**Exercise objective:**
Using the records that appear below, write out exactly the lines from the one with "Task: Switch to" through the one with "The width and", keeping both end lines.
== Data under study ==
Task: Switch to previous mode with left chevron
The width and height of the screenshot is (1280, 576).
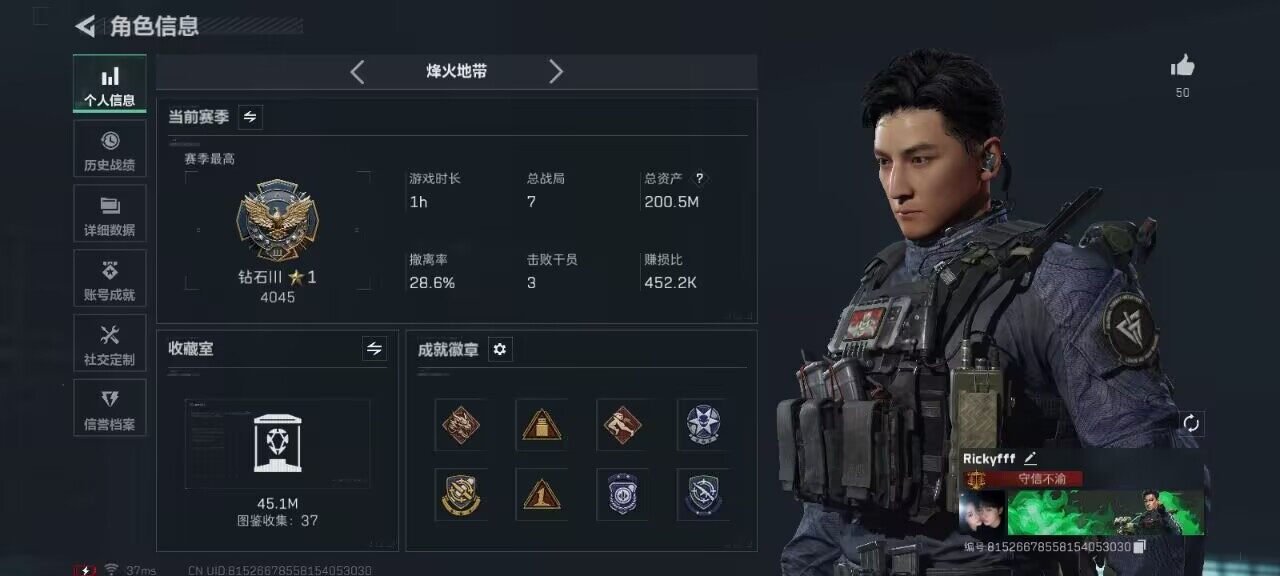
===
== Data under study ==
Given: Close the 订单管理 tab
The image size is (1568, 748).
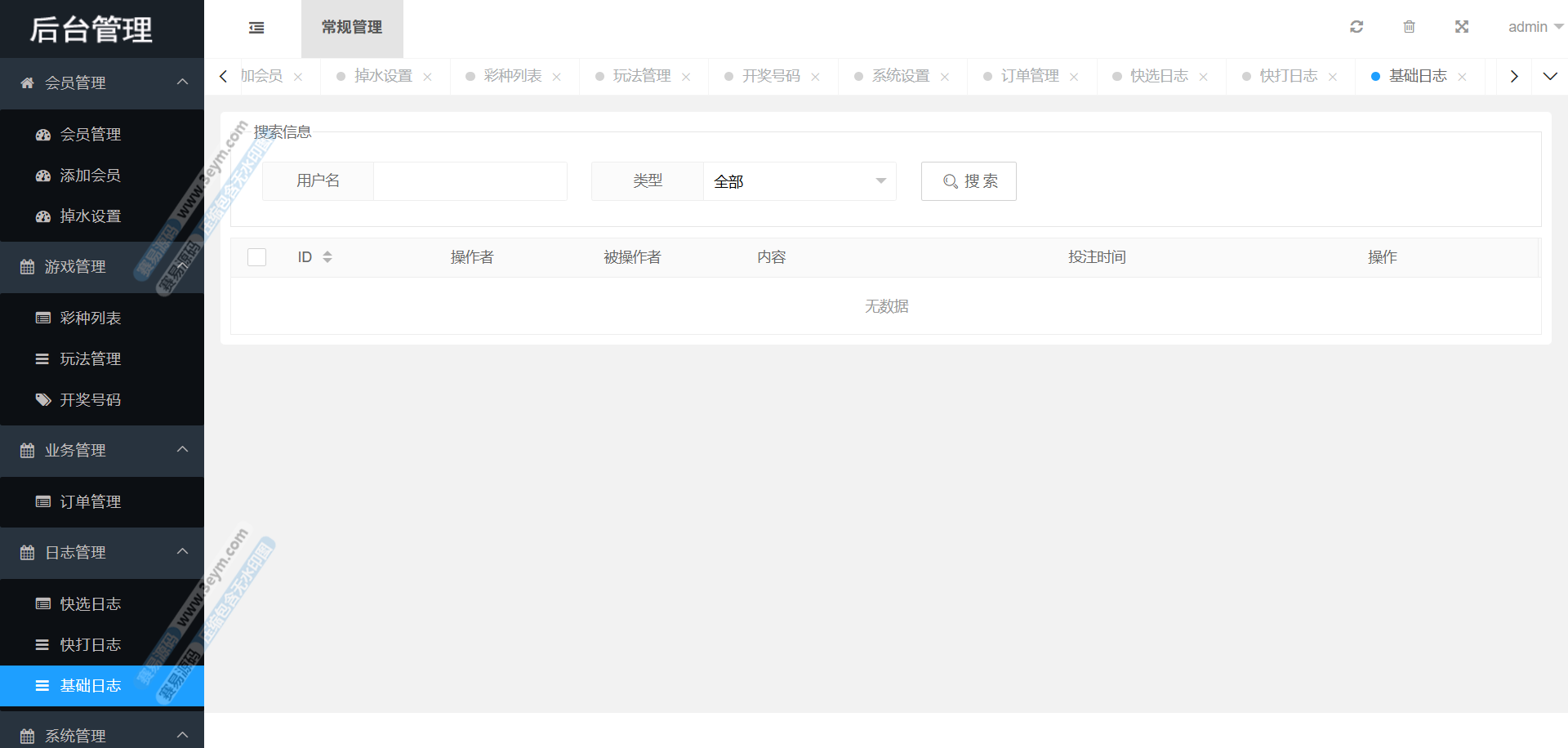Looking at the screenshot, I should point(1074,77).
===
**Solution for this problem:**
Task: Switch to previous mode with left chevron
The width and height of the screenshot is (1280, 576).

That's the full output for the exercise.